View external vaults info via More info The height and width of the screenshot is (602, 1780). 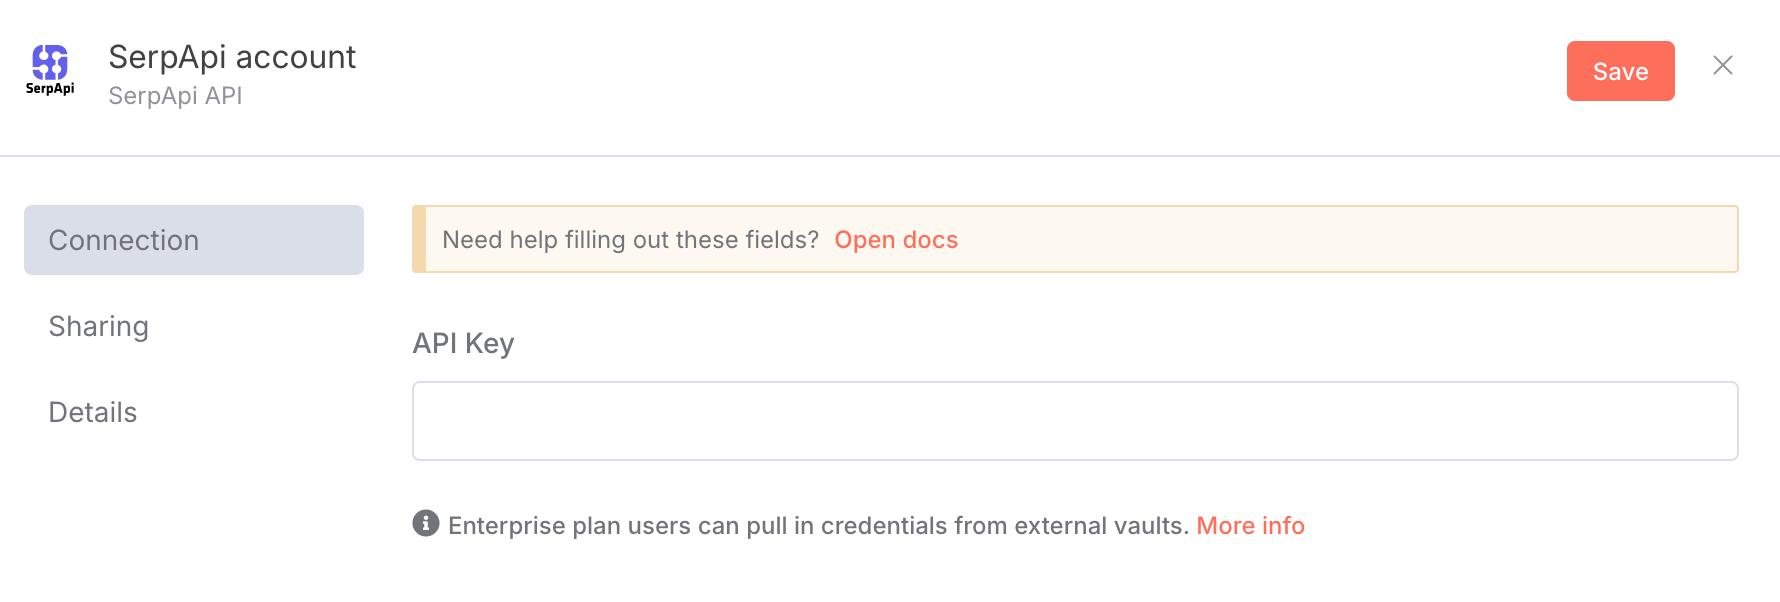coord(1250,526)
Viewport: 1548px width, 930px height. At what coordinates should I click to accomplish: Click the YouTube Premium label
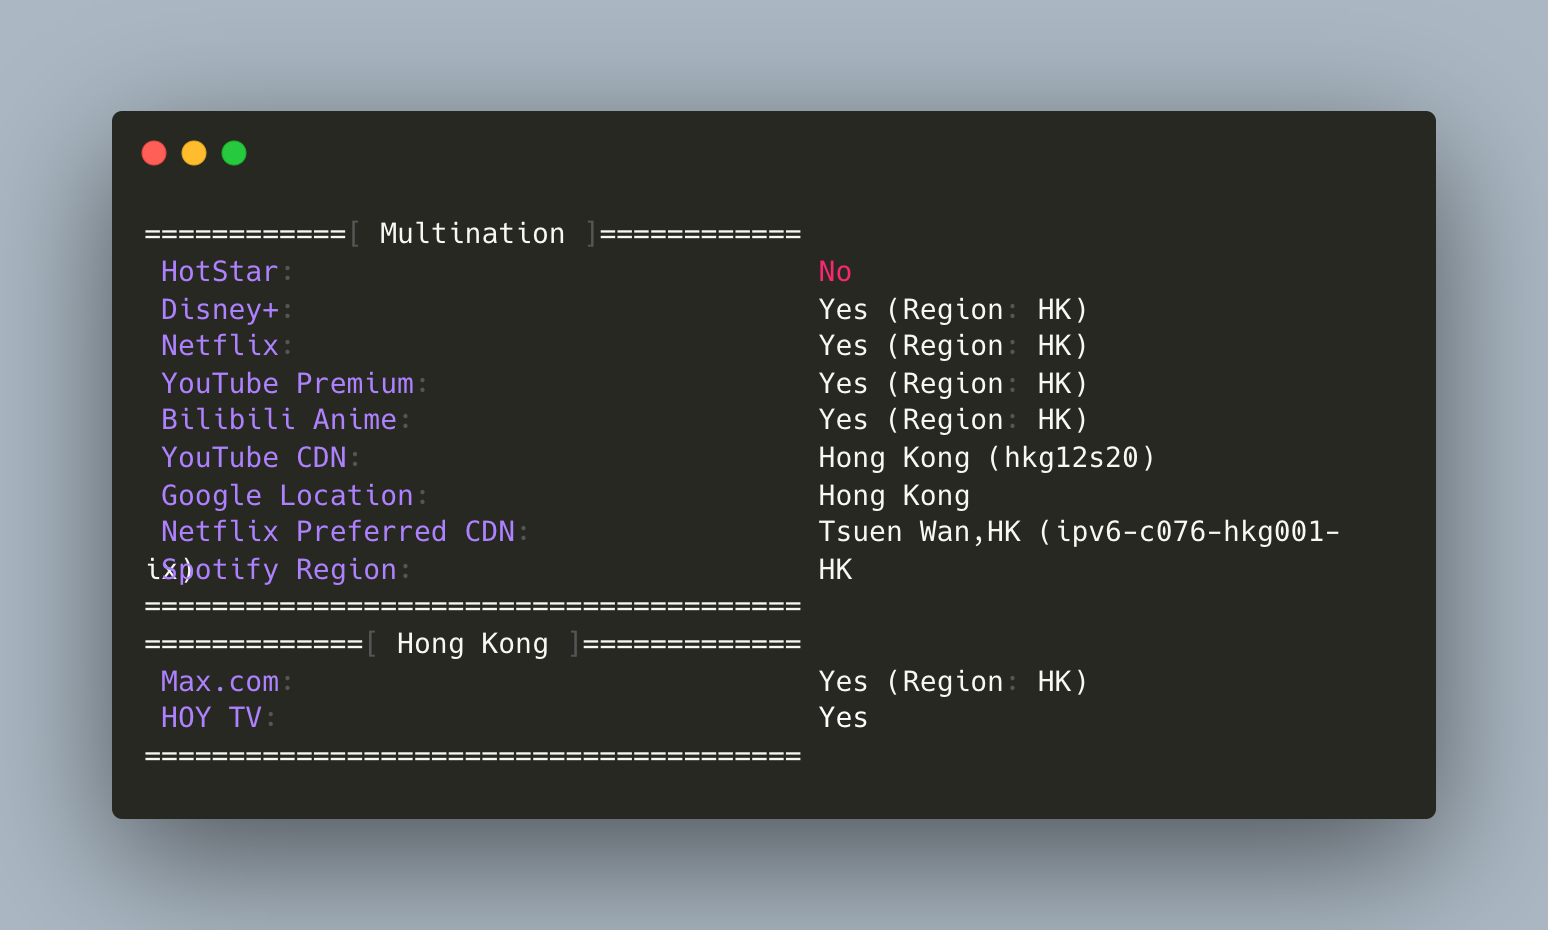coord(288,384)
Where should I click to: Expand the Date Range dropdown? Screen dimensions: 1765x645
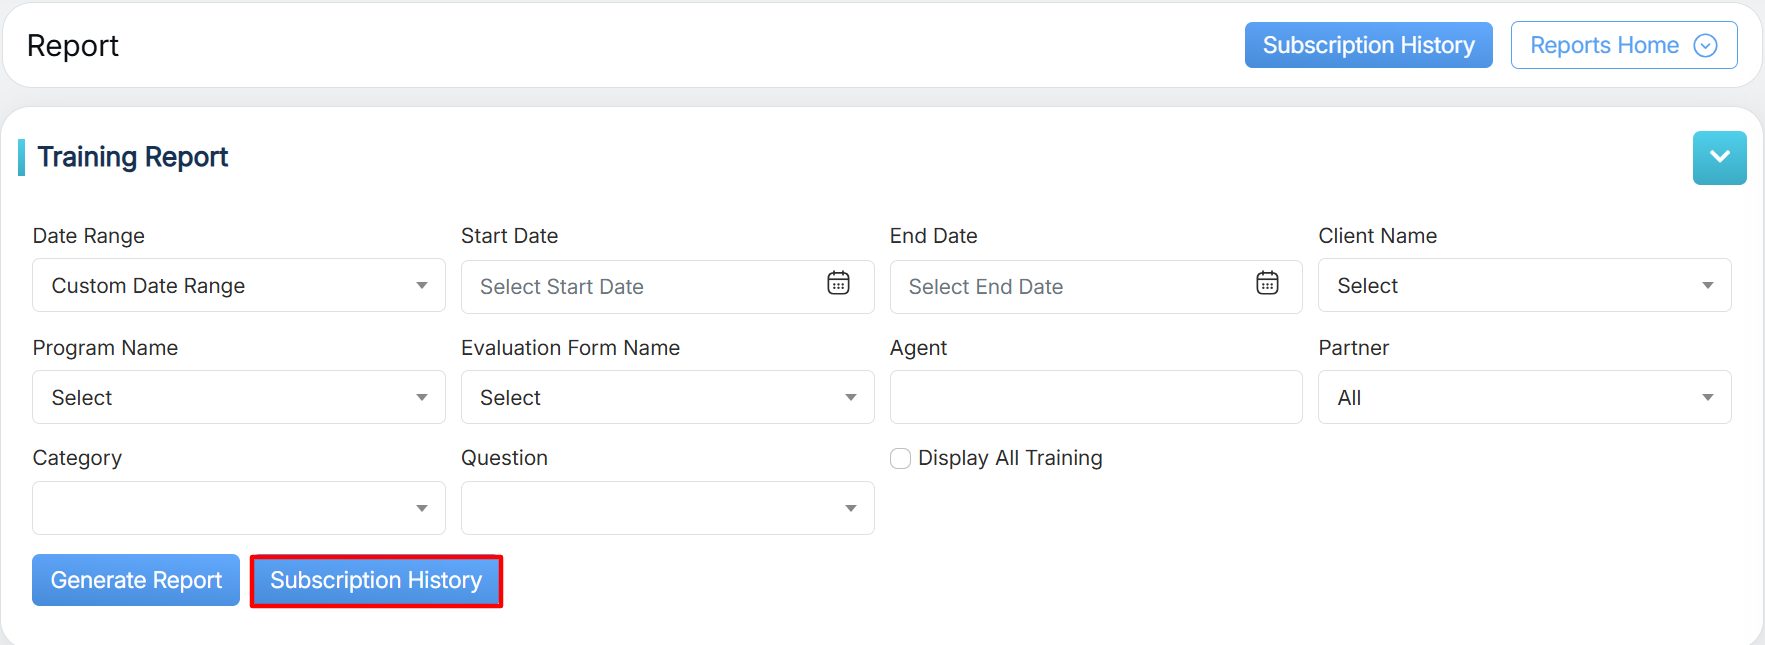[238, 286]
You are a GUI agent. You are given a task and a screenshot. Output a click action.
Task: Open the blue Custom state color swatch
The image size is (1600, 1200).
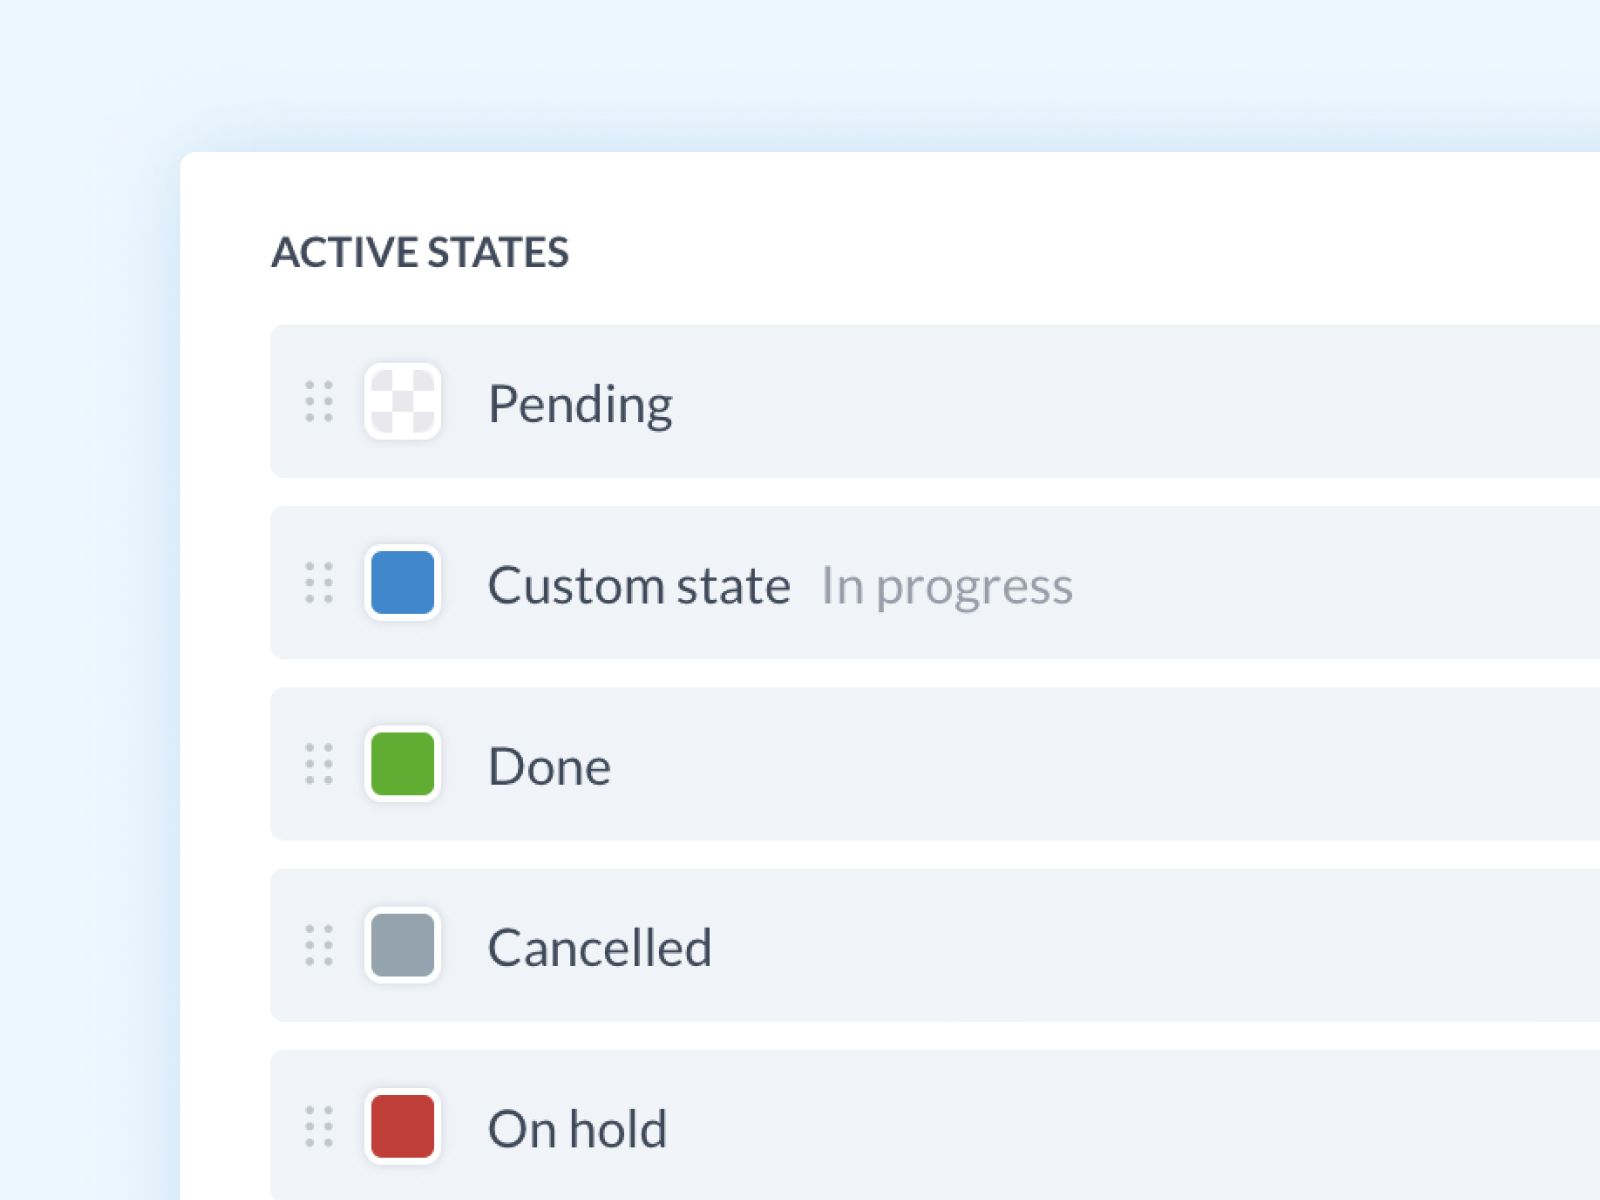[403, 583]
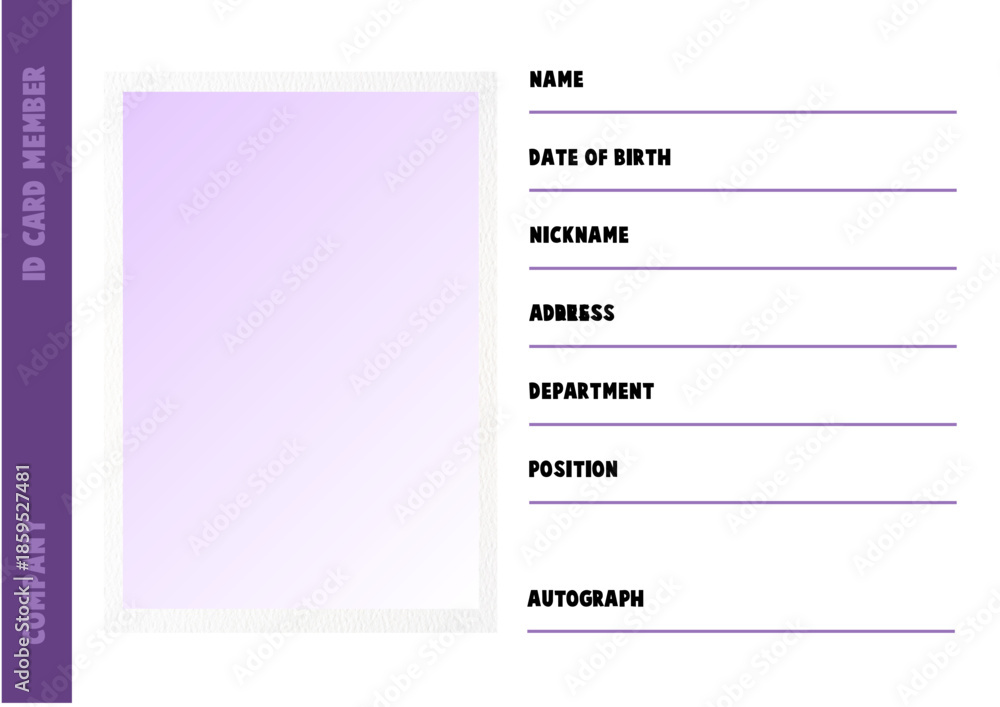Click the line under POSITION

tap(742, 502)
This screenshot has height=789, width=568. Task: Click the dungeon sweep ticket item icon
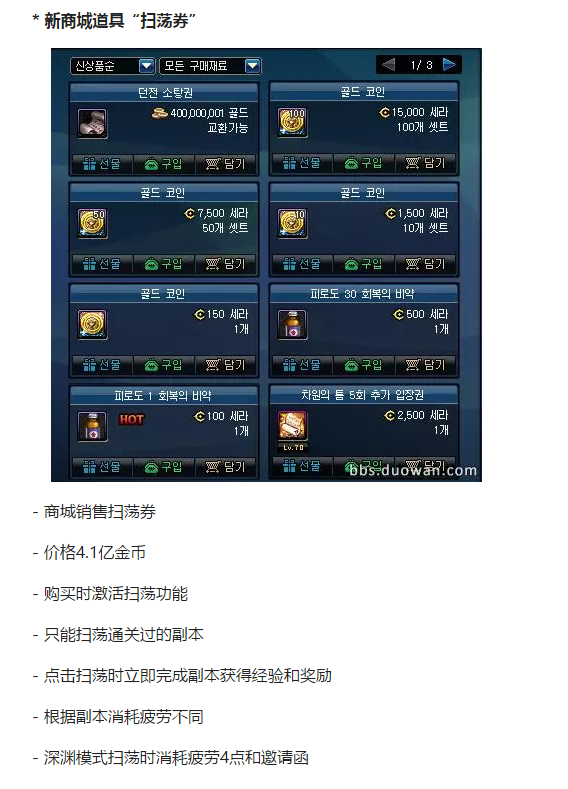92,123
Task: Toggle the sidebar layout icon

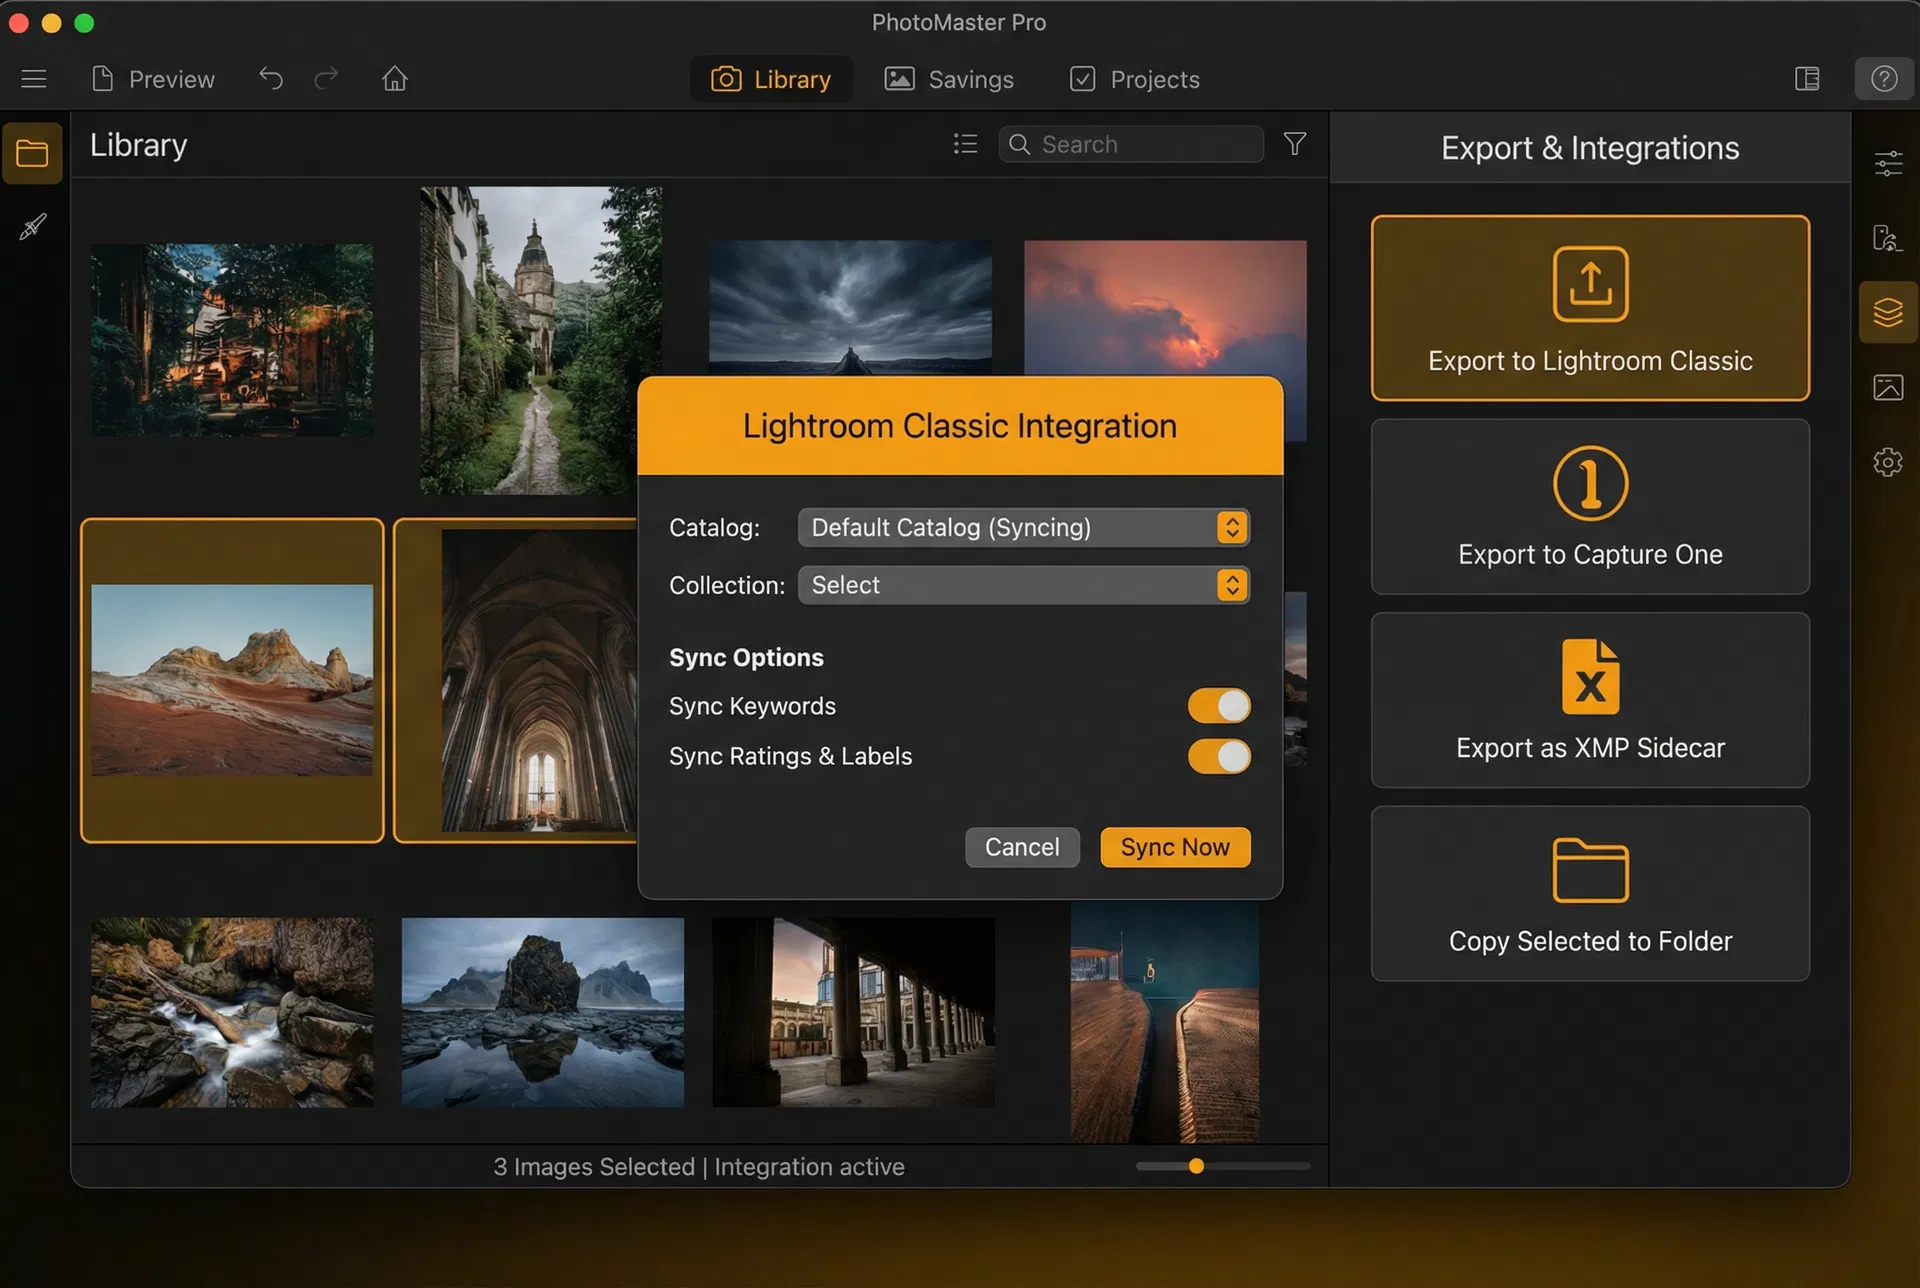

== Task instructions ==
Starting at the line that contains "This screenshot has" and ending at the last line of the data, lay out the lines as a Markdown table with the columns Number and Text. Skip blank lines and leave the pictures out.

== Answer below ==
| Number | Text |
|---|---|
| 1 | This screenshot has height=789, width=568. Task: Click the dungeon sweep ticket item icon |
| 2 | 92,123 |
| 3 | Task: Toggle the sidebar layout icon |